Work out how many lines in the records include the word "back", then answer with nothing but that number.

────

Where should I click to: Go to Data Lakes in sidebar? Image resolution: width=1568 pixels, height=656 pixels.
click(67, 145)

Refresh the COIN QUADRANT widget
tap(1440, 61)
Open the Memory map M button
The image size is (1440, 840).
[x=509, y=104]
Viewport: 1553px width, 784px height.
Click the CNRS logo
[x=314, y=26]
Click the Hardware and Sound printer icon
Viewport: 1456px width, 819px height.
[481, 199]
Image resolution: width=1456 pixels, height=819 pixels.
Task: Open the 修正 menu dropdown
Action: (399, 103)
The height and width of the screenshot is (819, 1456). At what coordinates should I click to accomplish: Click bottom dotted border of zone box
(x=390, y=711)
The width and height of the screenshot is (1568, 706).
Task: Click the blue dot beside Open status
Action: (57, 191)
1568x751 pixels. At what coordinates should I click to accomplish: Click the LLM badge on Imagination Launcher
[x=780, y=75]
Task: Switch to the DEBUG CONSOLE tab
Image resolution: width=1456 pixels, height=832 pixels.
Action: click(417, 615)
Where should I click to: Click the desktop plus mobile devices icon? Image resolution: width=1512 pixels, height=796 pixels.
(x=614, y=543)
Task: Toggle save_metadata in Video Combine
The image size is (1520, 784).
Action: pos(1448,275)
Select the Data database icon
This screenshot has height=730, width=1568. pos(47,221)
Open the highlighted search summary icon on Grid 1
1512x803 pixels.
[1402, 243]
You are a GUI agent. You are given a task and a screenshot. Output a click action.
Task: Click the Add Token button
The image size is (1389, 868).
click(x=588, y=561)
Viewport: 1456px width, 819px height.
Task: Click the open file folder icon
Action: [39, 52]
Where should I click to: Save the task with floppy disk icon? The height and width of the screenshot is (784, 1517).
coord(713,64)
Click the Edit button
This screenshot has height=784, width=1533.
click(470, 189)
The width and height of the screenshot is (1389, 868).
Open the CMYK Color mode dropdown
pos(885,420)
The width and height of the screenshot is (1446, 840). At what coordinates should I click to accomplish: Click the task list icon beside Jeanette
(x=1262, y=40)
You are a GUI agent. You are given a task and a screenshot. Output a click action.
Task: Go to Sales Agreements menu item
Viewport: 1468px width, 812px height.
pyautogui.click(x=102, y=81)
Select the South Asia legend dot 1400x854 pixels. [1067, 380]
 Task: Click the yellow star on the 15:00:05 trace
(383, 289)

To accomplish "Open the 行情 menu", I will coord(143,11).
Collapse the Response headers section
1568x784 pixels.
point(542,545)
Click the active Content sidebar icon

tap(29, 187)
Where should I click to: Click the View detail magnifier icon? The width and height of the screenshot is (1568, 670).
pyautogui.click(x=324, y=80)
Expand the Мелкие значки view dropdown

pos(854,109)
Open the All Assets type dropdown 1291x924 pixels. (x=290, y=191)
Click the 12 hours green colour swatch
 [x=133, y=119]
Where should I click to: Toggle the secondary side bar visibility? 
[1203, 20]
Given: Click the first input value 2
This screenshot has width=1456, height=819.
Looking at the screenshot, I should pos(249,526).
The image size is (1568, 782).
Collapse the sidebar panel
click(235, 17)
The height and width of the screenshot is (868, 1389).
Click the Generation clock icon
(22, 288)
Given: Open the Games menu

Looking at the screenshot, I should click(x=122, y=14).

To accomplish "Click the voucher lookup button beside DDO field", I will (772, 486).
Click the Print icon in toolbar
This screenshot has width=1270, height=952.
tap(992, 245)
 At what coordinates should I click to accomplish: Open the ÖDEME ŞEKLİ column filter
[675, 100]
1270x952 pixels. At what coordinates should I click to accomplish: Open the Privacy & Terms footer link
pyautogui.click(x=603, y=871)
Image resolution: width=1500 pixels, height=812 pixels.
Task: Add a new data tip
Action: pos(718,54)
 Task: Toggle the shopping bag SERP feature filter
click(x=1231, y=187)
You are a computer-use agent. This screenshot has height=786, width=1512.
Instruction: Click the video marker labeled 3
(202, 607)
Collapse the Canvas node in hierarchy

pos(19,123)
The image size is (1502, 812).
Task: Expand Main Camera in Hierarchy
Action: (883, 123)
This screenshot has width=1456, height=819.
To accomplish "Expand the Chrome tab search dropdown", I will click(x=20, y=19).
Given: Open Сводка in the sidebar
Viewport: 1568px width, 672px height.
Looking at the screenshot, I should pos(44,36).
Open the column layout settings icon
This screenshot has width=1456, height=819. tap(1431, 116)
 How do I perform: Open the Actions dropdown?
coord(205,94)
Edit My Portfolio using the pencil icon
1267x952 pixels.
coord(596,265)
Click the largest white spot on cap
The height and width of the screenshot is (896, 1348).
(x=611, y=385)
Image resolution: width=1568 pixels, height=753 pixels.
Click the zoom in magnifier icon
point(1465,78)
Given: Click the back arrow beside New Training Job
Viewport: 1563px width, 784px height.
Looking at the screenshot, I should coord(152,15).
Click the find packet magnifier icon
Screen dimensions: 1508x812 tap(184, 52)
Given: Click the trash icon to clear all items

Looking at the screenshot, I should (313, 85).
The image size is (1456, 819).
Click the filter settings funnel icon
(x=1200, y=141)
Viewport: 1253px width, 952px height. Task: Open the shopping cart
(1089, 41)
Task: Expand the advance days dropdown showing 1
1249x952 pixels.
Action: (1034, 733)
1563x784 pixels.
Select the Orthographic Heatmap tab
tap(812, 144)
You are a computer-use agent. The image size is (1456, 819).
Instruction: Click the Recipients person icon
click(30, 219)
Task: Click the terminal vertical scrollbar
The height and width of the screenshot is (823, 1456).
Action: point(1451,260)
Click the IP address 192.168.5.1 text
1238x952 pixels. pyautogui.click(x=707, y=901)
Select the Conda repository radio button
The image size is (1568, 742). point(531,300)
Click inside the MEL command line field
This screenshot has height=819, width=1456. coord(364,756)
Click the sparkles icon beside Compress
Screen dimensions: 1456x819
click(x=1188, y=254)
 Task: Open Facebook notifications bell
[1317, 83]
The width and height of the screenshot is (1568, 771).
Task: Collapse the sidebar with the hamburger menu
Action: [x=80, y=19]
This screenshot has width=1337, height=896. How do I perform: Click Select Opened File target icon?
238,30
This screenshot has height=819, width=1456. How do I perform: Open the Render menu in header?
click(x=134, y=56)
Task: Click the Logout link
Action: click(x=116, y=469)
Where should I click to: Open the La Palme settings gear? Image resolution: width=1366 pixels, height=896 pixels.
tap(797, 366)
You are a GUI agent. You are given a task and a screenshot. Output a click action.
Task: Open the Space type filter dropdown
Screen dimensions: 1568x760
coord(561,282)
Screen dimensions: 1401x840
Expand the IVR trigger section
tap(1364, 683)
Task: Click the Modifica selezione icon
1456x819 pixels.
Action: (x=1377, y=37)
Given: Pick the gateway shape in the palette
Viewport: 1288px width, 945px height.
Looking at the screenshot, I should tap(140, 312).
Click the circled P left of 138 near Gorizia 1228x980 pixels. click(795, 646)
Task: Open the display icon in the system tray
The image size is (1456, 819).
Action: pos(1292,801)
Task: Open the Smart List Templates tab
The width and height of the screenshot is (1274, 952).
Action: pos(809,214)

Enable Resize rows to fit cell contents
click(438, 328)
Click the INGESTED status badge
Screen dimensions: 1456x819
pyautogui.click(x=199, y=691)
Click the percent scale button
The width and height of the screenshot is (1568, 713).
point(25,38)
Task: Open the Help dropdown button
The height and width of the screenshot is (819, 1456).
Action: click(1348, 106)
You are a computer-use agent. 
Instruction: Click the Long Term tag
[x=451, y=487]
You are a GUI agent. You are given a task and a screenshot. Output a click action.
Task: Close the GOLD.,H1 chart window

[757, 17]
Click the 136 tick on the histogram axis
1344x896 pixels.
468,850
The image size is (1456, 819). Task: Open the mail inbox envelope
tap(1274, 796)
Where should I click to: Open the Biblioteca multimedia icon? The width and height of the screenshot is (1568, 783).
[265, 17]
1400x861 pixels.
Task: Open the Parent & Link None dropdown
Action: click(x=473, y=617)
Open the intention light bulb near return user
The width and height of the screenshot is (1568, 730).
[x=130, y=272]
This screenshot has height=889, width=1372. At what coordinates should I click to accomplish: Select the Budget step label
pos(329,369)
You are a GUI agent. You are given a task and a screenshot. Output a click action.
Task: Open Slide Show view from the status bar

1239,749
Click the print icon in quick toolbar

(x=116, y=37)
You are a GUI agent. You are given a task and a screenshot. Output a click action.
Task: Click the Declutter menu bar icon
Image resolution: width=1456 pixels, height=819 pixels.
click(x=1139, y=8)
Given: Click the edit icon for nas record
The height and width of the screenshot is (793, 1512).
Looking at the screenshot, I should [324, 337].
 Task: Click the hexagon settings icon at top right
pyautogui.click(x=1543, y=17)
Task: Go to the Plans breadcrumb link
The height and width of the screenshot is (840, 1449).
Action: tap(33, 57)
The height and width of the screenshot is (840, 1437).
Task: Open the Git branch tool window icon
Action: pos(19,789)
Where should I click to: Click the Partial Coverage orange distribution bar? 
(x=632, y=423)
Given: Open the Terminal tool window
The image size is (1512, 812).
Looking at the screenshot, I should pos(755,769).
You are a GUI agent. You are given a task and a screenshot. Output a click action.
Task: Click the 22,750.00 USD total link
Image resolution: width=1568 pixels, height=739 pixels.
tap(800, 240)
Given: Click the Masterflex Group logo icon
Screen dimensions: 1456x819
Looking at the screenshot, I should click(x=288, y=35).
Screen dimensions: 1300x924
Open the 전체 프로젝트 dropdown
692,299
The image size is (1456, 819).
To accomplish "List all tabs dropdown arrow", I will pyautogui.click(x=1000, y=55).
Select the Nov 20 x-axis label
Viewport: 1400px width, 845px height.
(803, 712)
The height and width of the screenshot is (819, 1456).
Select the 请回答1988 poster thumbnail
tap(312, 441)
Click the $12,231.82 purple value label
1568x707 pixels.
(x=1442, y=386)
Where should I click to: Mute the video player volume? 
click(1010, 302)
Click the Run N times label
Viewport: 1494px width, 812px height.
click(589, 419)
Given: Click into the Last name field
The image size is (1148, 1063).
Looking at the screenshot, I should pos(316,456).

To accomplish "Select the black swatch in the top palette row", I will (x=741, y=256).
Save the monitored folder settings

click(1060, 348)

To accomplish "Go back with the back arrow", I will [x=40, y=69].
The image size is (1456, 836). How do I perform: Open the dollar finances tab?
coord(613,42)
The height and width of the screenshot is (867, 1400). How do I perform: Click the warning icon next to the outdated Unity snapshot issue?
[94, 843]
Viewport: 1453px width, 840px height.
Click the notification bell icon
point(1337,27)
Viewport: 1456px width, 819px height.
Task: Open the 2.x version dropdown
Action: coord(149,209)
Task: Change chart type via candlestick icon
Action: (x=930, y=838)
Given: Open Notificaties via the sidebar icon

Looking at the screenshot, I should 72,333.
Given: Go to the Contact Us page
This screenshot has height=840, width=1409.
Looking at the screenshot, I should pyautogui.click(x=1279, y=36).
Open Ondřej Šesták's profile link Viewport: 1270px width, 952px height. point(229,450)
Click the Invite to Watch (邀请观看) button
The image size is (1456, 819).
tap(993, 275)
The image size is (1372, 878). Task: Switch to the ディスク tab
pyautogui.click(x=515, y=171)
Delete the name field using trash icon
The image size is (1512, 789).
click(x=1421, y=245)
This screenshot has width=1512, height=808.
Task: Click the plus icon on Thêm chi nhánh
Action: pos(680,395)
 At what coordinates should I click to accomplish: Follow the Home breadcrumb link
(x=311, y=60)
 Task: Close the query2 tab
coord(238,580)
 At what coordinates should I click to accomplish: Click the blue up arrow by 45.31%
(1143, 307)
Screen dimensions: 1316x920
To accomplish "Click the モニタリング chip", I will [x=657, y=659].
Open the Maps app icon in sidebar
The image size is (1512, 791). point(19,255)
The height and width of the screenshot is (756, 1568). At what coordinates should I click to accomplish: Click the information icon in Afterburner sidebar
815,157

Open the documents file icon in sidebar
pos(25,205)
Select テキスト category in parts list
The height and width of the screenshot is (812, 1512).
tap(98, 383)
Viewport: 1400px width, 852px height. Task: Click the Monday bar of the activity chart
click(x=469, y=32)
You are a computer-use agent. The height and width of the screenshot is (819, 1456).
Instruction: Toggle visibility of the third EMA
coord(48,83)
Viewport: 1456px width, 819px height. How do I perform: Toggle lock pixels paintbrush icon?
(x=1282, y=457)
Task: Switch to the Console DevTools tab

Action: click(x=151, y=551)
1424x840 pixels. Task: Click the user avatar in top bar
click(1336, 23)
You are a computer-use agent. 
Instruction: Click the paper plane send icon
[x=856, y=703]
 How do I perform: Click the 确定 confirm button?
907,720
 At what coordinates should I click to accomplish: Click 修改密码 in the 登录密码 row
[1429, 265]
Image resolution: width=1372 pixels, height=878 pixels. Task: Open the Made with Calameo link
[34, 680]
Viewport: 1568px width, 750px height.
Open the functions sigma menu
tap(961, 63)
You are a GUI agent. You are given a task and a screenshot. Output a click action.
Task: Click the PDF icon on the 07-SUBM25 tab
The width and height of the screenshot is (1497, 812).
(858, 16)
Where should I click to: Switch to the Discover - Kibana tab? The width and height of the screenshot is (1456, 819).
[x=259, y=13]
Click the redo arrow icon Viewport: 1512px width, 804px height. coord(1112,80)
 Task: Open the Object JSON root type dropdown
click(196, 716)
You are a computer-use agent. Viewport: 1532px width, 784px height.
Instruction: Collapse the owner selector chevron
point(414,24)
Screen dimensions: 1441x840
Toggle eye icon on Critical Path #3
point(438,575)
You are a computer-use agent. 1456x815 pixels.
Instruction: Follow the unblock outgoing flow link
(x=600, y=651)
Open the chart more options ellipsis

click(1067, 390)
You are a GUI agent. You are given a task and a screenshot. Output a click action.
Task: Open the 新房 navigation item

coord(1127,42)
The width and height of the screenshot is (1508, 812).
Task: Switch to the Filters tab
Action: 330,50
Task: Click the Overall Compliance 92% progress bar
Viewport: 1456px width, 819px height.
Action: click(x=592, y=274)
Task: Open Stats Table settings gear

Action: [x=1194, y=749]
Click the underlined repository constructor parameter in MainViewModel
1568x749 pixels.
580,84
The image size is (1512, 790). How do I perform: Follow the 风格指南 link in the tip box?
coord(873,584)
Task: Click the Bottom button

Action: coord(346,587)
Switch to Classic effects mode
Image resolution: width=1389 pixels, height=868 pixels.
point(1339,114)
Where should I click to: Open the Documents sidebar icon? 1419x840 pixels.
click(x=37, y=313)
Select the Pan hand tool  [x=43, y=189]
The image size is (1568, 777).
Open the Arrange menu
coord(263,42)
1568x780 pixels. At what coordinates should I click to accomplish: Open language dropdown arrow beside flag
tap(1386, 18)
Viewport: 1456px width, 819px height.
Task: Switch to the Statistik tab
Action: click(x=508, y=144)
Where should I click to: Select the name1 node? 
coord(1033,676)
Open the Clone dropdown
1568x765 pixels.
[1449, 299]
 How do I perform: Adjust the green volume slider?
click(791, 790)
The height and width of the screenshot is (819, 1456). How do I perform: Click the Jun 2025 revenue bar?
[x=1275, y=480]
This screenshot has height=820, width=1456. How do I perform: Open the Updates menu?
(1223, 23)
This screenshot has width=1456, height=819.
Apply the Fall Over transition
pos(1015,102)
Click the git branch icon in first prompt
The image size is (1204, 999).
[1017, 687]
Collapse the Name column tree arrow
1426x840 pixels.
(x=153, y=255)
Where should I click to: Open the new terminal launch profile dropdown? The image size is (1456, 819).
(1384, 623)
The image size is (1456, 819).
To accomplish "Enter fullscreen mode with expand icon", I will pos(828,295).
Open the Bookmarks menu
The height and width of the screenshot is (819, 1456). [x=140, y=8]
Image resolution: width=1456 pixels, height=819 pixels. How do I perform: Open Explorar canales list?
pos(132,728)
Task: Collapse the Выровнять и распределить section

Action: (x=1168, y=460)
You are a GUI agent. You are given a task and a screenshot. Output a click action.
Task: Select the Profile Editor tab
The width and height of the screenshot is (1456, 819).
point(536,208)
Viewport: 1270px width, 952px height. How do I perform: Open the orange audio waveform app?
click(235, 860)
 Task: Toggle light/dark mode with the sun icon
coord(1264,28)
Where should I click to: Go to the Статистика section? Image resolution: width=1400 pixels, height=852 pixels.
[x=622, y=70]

────

_Solution to this exercise:_
2